Géraldine Nakache l’avoue : elle s’est préparée différemment pour les différentes interviews données pour faire la promotion de Je ne suis pas un héros, sa dernière comédie sortie ce 22 novembre dans laquelle elle joue face à Vincent Dedienne. Il faut dire que l’actrice, qui est juive, avait conscience qu’elle avait de grandes chances d’être interrogée sur la situation en Israël et en Palestine. "Avant même que Je ne suis pas un héros sorte, c’est vrai qu’on m’a sollicitée pour venir en tant qu’artiste évoquer ce qui s’était passé notamment le 7 octobre en Israël", a-t-elle reconnu dans Clique sur Canal +.
La comédienne explique que ce n’est pas la première fois qu’elle et son amie, Leïla Bekhti, sont sollicitées par la presse suite à de tels événements dramatiques. "Ça avait été le cas à l’époque avec Leïla Bekhti pour les attaques de Charlie Hebdo (…) On avait du mal, à l’époque, à exprimer la tristesse qu’on ressentait. Mais l’une comme l’autre, on était très mal à l’aise avec ça, et ça nous rendait très tristes", a expliqué Géraldine Nakache. "J’avais une phrase souvent avec Leïla qu’on répétait aux journalistes, en leur disant « Mais finalement, vous avez demandé à Mélanie Laurent de venir s’exprimer ? ». On adore Mélanie, c’est pour ça qu’on utilise son nom. Mais on se demandait si on était invitées en tant qu’actrices, jeunes actrices, jeunes tout court, ou finalement comme juive et musulmane", a-t-elle poursuivi.
À lire également
"Et aujourd’hui, à l’approche de la sortie de Je ne suis pas un héros quand on a tous vécu cette torpeur-là, c’est vrai que j’ai été sollicitée pour venir parler.
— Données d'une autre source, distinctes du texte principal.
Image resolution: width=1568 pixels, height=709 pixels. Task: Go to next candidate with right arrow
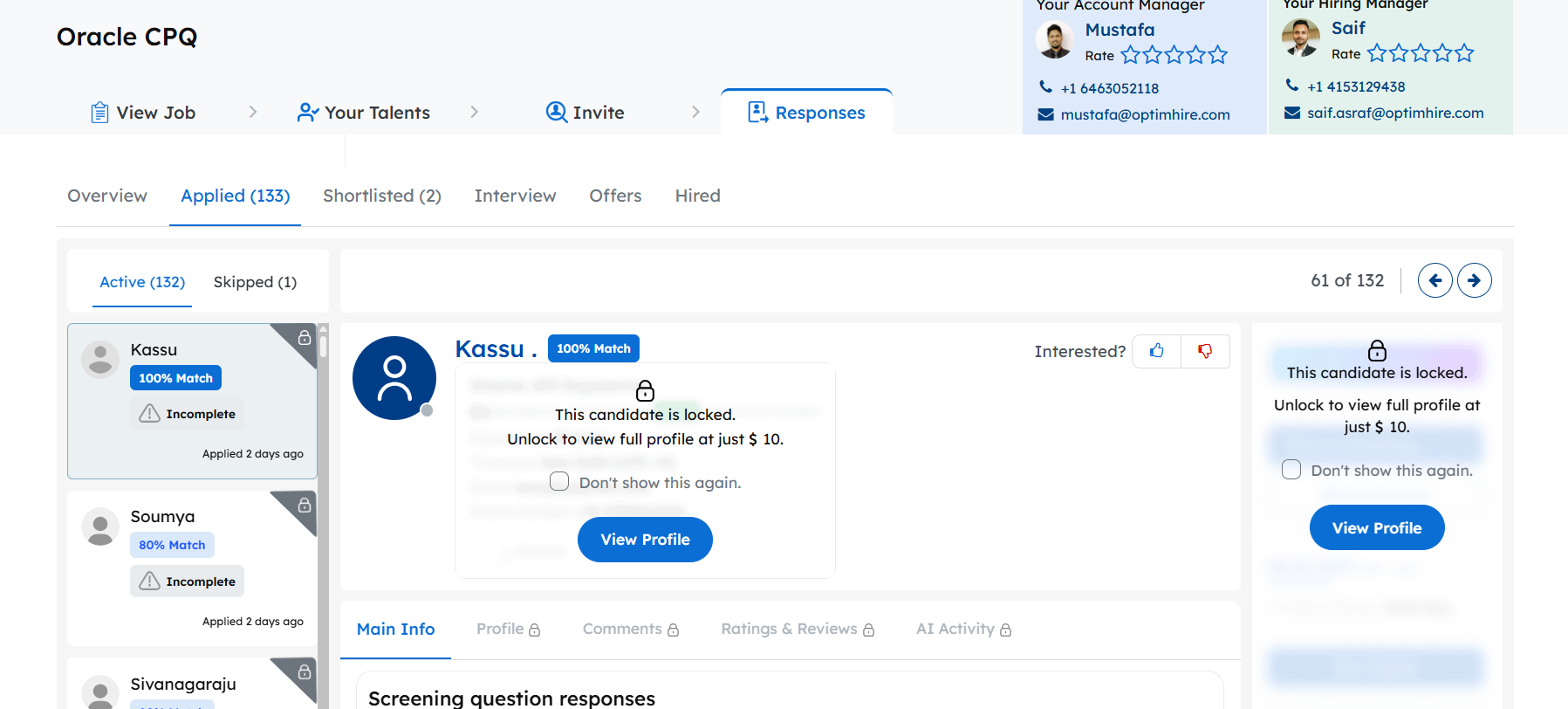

Tout d’un coup, je me suis dit : qu’est-ce que ça veut dire alors ? Oui c’est vrai je suis juive, Leila est musulmane (…) Est-ce qu’on est analystes géopolitiques ? Je ne suis pas certaine. Est-ce qu’on est peinées par cette situation ? Ca j’en suis certaine. On échange régulièrement ensemble à ce sujet, c’est une situation qui nous met très mal à l’aise", a conclu Géraldine Nakache.
"Il y a quelque chose qui va pas dans l’idée aujourd’hui, cette injonction à devoir parler, devoir choisir son camp, et puis ce truc à vouloir nous mettre dos à dos, avec Leïla. On se disait : « Tout s’est bien passé depuis Tout ce qui brille » (…) On était juste deux amies et aujourd’hui il y a eu un peu ce signal-là, vouloir nous mettre dos à dos (…) C’est une pression parce qu’elle et moi sommes très proches de nos communautés respectives", a-t-elle aussi confié sur la pression ressentie pour qu’elles s’expriment en public sur ces sujets difficiles.